Le SE-Unsa formule trois hypothèses dont aucune n’est compatible avec « l’école de la confiance », la reconnaissance de l’expertise des enseignants, la construction d’une École démocratique et émancipatrice, facteur de cohésion sociale et d’épanouissement de chacun.
 
  • Hypothèse 1 : Le ministre n’a pas confiance dans la professionnalité des enseignants et ne croit pas qu’ils soient capables d’identifier les besoins des élèves qu’ils accueillent dans leur classe. Il faut donc leur imposer des protocoles nationaux.
  • Outre le mépris que cela implique pour les compétences des enseignants, cette démarche n’est pas efficace. Les retours de la DEPP sous la forme de profils individuels par grands domaines de compétences ne fournissent pas de renseignement précis sur ce que savent faire les élèves et surtout ne fournissent aucune explication sur les obstacles à l’apprentissage qu’il faut lever.
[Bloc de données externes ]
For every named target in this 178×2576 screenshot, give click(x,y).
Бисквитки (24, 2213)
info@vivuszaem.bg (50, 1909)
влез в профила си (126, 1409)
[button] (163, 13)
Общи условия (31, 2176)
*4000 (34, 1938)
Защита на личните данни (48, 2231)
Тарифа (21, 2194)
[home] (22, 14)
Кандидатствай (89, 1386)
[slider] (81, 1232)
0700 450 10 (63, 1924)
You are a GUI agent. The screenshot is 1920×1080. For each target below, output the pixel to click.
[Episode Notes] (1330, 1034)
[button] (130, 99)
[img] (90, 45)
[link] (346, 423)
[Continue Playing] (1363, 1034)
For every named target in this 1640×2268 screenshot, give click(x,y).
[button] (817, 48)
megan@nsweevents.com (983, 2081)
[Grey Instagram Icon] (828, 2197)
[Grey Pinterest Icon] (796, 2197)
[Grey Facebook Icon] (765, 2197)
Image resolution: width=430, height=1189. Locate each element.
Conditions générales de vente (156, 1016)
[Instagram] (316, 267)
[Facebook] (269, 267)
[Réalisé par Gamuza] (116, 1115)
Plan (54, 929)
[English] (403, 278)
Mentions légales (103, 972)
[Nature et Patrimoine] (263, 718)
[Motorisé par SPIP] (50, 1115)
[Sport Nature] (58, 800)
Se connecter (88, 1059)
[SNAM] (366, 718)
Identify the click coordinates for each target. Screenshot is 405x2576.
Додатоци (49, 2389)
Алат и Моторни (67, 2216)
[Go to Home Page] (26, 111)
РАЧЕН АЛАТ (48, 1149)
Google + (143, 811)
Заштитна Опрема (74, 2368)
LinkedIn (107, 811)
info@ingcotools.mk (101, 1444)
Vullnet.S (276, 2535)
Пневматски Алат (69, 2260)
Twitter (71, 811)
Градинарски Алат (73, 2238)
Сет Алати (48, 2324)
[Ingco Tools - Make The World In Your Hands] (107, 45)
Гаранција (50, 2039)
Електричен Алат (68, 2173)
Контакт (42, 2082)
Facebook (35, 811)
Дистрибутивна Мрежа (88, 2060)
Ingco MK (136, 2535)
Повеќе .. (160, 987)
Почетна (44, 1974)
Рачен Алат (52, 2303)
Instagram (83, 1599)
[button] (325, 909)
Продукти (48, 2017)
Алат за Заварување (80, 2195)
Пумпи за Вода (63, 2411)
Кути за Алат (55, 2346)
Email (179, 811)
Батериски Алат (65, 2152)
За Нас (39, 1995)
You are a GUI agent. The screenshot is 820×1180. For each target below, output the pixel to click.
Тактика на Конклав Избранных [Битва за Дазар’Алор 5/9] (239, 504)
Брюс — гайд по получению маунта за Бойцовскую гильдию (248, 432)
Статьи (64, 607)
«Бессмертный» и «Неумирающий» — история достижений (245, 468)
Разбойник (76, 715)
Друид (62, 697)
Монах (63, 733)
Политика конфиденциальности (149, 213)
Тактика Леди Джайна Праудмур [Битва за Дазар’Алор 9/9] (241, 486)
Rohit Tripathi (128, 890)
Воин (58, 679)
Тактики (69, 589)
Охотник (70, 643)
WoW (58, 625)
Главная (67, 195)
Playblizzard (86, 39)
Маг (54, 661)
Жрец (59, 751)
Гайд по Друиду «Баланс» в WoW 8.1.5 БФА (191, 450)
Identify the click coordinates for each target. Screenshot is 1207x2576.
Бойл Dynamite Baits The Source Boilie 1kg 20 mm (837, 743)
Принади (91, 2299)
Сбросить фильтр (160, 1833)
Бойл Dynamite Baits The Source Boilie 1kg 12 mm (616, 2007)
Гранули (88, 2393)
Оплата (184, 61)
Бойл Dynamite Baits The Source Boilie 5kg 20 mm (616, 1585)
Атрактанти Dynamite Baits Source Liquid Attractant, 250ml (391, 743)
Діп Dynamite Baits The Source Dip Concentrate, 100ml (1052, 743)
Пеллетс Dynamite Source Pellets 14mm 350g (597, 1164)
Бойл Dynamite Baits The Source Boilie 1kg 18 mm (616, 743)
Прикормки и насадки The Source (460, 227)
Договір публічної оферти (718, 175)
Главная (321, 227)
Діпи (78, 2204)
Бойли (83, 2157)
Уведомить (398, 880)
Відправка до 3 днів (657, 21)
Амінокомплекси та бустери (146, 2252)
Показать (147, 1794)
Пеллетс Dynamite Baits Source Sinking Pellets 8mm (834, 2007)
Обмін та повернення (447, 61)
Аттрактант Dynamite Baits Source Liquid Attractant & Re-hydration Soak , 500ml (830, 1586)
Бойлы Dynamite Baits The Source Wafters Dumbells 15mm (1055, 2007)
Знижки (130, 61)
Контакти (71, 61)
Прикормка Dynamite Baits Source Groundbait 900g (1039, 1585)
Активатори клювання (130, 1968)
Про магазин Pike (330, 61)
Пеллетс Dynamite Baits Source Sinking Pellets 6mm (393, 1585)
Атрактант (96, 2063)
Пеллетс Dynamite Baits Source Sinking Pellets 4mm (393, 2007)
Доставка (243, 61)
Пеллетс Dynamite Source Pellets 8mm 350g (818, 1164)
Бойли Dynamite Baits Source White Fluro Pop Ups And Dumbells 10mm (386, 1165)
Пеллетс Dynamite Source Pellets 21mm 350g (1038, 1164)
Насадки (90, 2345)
Seule l’observation fine en situation peut permettre cette identification.
  • Hypothèse 2 : Le ministre compte sur l’effet « teach to the test » pour influencer la manière dont les enseignants travaillent en amont des évaluations.
  • Ceci pourrait être particulièrement vrai pour la grande section de maternelle. En effet, au ministère, on est convaincu que les enseignants de grande section pourraient faire beaucoup mieux en matière d’entraînement à la conscience phonologique.  Là encore, le manque de confiance est flagrant.
  • Hypothèse 3 : Le ministre impose peu à peu les outils nécessaires au « pilotage par les résultats ».
  • Des évaluations standardisées à l’entrée à l’école élémentaire, au collège et au lycée permettent d’établir une photographie de « l’état initial ». Il sera ensuite possible de calculer « la plus-value » apportée par chaque école ou chaque établissement. Et de rendre ces informations publiques. Alors, les familles qui en ont les moyens économiques et culturels pourront faire jouer la concurrence entre les unités d’enseignement. On pourra également se servir de cette « plus-value » pour attribuer les primes au mérite. Les effets pervers d’un tel système sont bien documentés : réduction de l’enseignement à ce qui est évalué dans les tests, entraînements plutôt qu’apprentissages, triche, stress, perte d’attractivité du métier d’enseignant, creusement des inégalités entre établissements,… Au point que plusieurs pays reviennent en arrière et que l’OCDE incite ses membres à y renoncer.
 
Le SE-Unsa demande que les évaluations diagnostiques ne fassent pas l’objet d’un protocole national avec remontées nationales mais que le ministère développe les banques d’outils d’évaluation mises à la disposition des équipes.

Il s’oppose à la publication de résultats permettant la comparaison entre écoles et établissements. Il soutient le CNESCO dans ses travaux porteurs d’une évaluation démocratique et utile aux enseignants.

Il souhaite que les écoles et les établissements soient mieux accompagnées pour définir des indicateurs qui les aident à améliorer leur action (mixité sociale et scolaire, bien-être des élèves et des personnels, vie scolaire, épanouissement social et culturel, valeurs partagées,…) et qu’ils disposent de moyens réels pour construire des solutions aux difficultés qu’ils auront identifiées.